— О, писать ты умеешь!
— Ты не веришь мне? — спросил Петро с притворной обидой.
Она взяла его руку и тихонько сжала.
— Ты мне лучше расскажи, как вы там жили, в Сибири…
Они шли по проселку, и он рассказывал долго и подробно.
Саша молчала.
Петро с тревогой отметил, что все же она изменилась — стала более тихой, сдержанной. Он рассчитывал, что она посмеется над рассказом о том, как у них не хватило денег на обратную дорогу и как ребята долго решали, что продать, и как продавали его, Петра, авторучку, чемодан еще одного парня и пиджак — другого. Но Саша не засмеялась. Она сказала:
— Ты мог бы написать, и я прислала бы тебе на дорогу. У меня в первый раз собралось много денег — и подъемные и зарплата! — и я не знала, что с ними делать.

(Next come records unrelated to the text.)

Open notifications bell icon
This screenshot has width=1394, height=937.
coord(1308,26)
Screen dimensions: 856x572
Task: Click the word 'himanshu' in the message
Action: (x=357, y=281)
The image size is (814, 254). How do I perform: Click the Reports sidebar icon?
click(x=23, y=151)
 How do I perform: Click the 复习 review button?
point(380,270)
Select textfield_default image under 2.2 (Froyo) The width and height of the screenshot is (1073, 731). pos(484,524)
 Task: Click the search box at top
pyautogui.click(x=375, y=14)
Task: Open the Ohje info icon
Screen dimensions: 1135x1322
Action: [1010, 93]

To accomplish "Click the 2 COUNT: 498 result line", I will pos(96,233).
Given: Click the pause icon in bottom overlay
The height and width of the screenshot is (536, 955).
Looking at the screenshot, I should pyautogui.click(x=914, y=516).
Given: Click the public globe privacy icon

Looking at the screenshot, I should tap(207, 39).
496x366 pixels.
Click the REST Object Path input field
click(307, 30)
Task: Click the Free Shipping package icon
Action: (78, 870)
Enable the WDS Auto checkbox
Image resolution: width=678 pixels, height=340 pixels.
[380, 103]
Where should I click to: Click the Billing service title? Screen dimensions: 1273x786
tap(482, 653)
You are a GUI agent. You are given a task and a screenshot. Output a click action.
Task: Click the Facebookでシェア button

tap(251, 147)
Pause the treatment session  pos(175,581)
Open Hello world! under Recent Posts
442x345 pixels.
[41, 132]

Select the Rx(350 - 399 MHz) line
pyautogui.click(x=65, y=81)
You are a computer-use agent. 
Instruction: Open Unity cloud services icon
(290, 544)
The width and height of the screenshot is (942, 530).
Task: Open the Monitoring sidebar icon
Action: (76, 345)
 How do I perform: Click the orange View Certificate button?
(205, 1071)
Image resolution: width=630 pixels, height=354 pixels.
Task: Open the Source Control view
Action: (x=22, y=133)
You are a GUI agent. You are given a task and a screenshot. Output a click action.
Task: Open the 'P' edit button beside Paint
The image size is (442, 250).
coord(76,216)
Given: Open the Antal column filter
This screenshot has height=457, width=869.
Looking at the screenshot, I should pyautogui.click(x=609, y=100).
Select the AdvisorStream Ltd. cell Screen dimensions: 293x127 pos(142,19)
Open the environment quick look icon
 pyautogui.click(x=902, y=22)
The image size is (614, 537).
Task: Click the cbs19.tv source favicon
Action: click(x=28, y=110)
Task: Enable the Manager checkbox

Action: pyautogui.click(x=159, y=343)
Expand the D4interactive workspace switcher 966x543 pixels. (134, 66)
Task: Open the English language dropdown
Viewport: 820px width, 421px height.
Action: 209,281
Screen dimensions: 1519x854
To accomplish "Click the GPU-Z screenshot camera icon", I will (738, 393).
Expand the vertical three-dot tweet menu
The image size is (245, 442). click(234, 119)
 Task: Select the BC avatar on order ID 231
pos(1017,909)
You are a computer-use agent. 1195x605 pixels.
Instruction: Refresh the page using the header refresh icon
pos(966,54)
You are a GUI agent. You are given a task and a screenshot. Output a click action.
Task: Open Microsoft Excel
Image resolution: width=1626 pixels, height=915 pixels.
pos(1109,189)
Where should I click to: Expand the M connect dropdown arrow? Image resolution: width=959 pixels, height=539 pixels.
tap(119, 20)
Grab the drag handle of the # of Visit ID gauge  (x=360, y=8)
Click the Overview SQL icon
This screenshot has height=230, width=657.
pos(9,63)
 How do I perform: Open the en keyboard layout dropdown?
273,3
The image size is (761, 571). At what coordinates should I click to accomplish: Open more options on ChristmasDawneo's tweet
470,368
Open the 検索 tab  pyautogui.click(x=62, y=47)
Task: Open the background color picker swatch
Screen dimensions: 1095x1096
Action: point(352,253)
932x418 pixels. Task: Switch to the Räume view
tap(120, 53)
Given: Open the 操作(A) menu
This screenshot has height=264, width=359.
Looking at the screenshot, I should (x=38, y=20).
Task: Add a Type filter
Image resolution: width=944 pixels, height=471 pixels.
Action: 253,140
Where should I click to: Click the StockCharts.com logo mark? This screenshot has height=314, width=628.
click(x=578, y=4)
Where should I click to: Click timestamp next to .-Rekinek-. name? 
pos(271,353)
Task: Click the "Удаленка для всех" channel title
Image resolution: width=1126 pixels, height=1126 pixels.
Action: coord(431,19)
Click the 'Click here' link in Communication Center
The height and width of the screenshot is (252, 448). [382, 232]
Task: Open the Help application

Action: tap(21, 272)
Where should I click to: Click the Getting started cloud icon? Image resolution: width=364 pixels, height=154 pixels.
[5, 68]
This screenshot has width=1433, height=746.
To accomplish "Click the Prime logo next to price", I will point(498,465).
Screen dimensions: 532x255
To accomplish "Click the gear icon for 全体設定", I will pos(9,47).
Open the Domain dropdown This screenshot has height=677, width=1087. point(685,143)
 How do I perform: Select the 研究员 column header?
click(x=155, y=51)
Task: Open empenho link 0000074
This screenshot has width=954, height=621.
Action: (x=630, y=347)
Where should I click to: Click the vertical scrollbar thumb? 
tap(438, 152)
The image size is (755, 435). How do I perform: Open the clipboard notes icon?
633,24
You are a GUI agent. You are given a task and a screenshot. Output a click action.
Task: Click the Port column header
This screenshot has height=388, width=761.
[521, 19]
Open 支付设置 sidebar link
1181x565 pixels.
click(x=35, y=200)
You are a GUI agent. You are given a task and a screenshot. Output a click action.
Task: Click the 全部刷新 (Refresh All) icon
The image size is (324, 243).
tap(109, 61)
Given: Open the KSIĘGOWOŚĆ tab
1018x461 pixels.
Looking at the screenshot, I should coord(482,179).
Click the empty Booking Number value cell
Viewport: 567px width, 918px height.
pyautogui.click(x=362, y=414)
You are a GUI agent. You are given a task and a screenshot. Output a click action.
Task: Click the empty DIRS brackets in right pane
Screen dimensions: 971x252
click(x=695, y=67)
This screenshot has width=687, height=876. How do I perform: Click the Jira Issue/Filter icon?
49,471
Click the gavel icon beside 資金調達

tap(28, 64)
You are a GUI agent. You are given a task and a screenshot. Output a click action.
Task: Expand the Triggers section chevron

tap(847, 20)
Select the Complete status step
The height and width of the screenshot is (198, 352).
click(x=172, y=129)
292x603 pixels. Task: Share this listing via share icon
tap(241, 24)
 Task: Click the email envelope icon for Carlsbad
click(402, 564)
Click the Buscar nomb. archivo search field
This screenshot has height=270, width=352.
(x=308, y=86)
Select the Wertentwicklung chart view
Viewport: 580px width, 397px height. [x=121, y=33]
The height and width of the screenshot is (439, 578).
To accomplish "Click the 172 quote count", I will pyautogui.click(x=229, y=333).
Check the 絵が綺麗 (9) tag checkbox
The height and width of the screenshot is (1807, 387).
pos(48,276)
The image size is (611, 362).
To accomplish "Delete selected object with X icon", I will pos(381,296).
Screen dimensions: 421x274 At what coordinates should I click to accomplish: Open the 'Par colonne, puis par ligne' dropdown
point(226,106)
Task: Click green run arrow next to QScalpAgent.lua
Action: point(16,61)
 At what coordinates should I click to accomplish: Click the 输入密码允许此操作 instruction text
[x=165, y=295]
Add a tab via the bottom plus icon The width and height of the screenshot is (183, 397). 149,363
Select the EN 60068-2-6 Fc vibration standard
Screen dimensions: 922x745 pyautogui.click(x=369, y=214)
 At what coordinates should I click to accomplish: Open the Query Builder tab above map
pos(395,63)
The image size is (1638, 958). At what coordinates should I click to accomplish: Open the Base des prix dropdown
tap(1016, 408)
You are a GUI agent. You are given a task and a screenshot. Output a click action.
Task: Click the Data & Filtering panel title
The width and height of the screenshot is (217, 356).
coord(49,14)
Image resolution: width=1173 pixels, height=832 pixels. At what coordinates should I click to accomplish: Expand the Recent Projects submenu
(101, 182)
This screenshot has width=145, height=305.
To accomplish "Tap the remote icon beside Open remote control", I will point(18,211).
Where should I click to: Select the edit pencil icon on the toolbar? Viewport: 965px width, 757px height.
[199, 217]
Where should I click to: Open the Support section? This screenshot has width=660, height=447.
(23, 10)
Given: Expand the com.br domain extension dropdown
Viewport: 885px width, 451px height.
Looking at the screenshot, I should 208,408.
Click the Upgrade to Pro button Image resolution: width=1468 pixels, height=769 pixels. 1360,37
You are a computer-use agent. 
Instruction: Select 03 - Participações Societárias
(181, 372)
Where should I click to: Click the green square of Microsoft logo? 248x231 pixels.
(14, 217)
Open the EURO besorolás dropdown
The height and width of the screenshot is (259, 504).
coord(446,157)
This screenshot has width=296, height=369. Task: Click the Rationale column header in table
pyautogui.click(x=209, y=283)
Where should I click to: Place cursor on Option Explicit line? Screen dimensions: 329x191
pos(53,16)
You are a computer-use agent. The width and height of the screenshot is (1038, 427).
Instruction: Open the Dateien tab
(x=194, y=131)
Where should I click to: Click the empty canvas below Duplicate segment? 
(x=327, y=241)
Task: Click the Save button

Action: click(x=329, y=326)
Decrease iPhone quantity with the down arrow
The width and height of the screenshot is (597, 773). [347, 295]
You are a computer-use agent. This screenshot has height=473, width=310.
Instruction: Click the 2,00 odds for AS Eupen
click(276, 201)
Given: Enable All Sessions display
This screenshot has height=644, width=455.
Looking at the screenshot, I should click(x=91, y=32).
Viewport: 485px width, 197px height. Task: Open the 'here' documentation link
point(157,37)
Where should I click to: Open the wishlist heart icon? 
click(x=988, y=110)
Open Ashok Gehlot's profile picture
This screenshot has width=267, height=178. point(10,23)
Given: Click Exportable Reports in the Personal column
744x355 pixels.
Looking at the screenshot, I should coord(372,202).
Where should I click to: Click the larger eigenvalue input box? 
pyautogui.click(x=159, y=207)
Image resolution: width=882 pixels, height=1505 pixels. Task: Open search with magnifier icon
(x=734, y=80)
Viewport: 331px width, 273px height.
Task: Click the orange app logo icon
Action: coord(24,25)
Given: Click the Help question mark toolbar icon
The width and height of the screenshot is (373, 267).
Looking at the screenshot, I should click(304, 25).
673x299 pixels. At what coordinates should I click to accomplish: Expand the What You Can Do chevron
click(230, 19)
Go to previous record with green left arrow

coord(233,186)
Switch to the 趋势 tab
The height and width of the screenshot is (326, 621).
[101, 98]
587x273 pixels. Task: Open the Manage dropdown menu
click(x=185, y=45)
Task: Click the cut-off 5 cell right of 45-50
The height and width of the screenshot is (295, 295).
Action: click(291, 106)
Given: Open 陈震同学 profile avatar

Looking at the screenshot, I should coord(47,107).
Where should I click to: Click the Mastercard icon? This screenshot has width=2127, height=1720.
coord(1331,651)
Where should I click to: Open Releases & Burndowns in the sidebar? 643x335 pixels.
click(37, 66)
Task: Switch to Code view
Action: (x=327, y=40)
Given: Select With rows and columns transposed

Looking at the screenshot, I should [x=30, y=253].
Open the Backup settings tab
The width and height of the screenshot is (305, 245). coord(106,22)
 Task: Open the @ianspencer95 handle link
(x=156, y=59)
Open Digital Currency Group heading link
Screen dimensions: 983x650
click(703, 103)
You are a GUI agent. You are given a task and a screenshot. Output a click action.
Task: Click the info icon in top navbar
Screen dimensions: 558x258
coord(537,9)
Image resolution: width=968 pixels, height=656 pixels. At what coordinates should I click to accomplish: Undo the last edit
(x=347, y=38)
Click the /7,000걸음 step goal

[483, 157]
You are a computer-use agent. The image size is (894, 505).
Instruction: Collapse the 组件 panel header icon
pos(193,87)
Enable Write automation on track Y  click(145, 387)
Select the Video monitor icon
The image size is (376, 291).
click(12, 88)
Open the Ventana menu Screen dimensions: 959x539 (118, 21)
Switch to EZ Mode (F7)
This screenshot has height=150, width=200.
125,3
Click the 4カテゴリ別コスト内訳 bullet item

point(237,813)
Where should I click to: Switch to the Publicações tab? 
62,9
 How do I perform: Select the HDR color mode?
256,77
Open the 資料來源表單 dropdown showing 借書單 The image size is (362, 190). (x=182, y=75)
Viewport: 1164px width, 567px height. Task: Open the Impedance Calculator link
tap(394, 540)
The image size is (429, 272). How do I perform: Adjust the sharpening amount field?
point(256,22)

Никогда раньше они не говорили о таких прозаических вещах, как деньги, и, конечно, он ни за что не решился бы просить их у Саши, если бы даже очутился в самом трудном положении. А она говорит о них просто. И это тоже заставило думать, что она изменилась. К лучшему или худшему, Петро не мог решить. Ему всегда казалось, что Саша не похожа на других девушек, что она какая-то особенная, и сейчас боялся, что из-за этой «практичности» Саша станет такой же, как все. Вместе с тем он почувствовал: это ее предложение о деньгах как-то еще больше сближало их и роднило. Растерявшись от противоречивых чувств, он замолчал, так и не досказав, как они продавали на толкучке свои вещи. Да и Саше, видимо, было неинтересно дальше слушать, она думала о чем-то своем.
— Ко мне приходил отец, и я отдала ему все деньги, — проговорила она и после непродолжительной паузы добавила: — А потом пожалела. Узнала, что он собирается жениться. Десять лет прошло, как мать умерла, и вдруг… взбрело в голову старику. Я написала ему злое письмо.
II
Хата, как большинство хат в белорусских деревнях, состояла из двух половин: передней, треть которой занимает русская печь, обычно она служит кухней и столовой, и задней — чистой. Эта просторная светлица со множеством фикусов, огоньков, роз — ими заставлены все четыре подоконника и часть пола — была Сашиным жильем. Хозяйка с детьми жила в передней.
Едва слышно ступая, они прошли через кухню. Не зажигая лампы — светло от луны, — Саша подвела Петра к большой деревянной кровати, стоявшей за печью, и сказала:
— Ты будешь спать тут.
Ее маленькая, белая, как в больницах, кровать стояла возле окна с другой стороны печи. Петро торопливо разделся и нырнул под свежую, слегка влажную простыню, приятно пахнувшую мылом и каким-то лекарством. Затаив дыхание, он слушал, как за печкой раздевалась Саша. Какое это неповторимое и ни с чем не сравнимое чувство — впервые слышать, как в трех шагах от тебя, в одной комнате, раздевается девушка, кажущаяся тебе, влюбленному, сказочно прекрасной, ставшая для тебя самым любимым и дорогим человеком на свете. Ты боишься оскорбить даже взором ее чистое полунагое тело… Это высокое человеческое чувство, которое, к сожалению, мы часто утрачиваем в зрелые годы.